● Task prompt
Your task is to print, exactly and only, the lines from the start of the entries below through the line with "The height and". Include both ends, but skip the pictures.

● Records shown
..........
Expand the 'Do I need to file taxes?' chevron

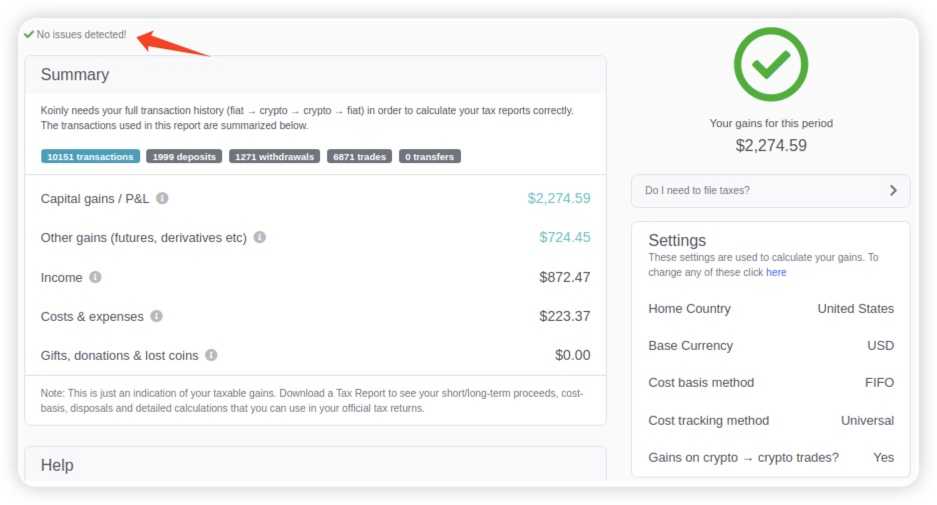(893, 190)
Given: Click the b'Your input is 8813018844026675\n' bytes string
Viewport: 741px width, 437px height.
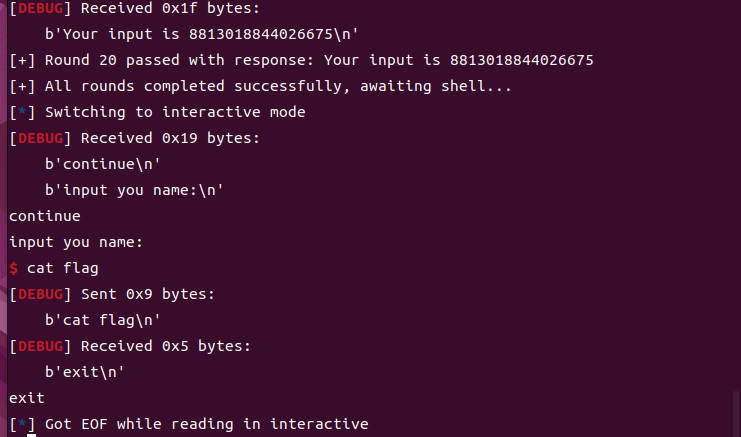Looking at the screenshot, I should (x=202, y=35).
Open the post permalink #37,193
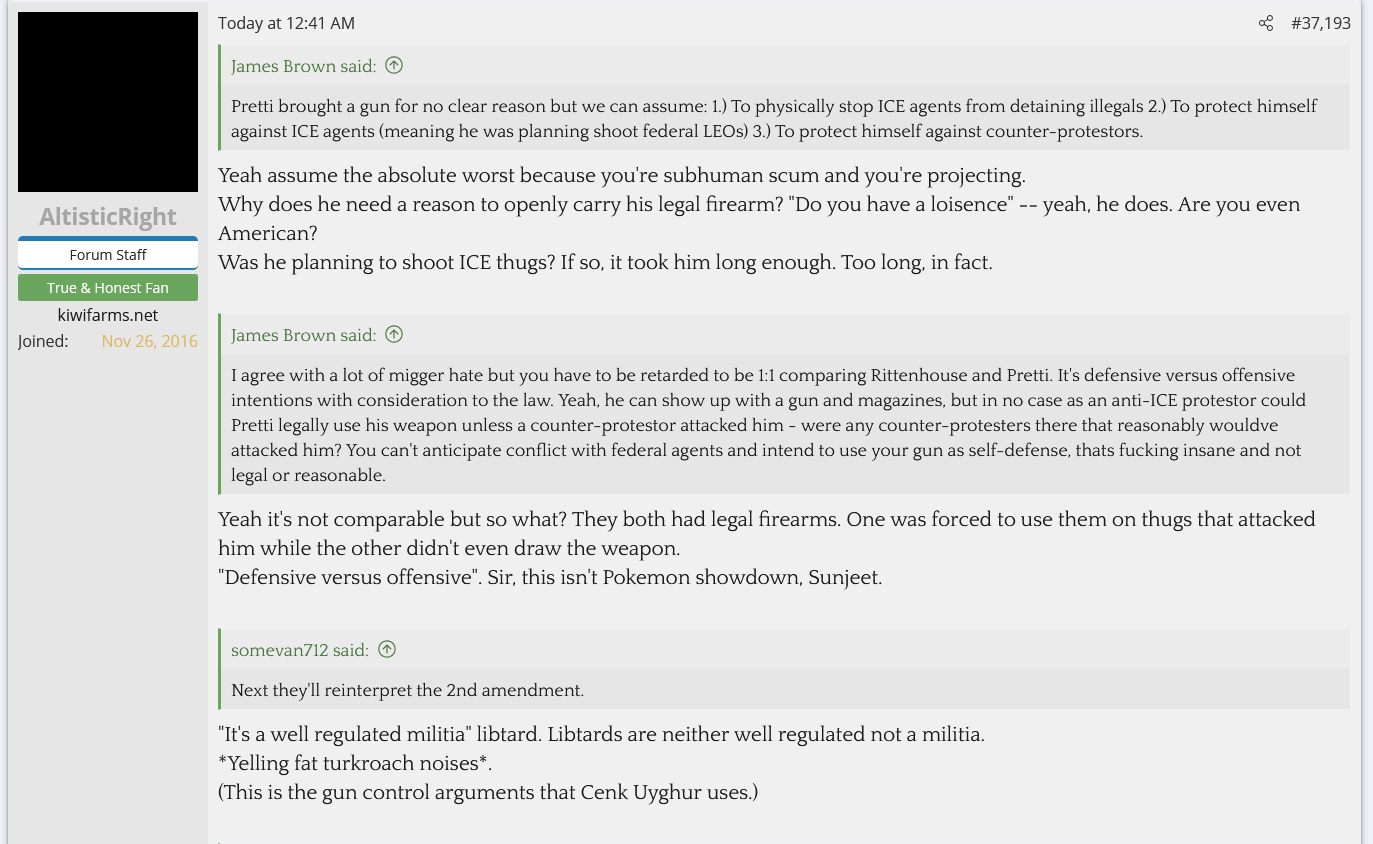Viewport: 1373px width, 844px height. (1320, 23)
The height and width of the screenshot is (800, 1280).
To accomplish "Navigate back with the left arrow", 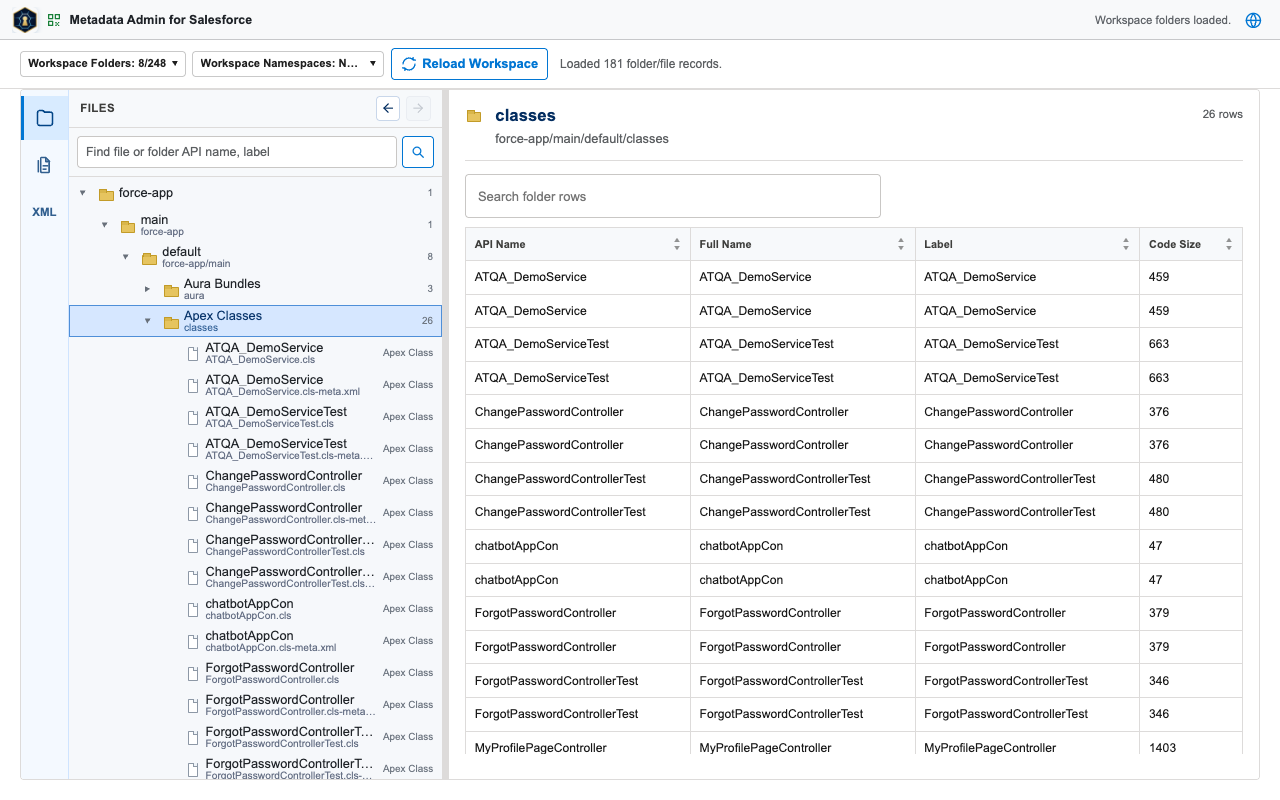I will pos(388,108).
..........
● Answer
Expand the 'Do I need to file taxes?' chevron

(893, 190)
Given: Click the b'Your input is 8813018844026675\n' bytes string
Viewport: 741px width, 437px height.
Looking at the screenshot, I should (x=202, y=35).
Open the post permalink #37,193
Viewport: 1373px width, 844px height. (1320, 23)
The height and width of the screenshot is (800, 1280).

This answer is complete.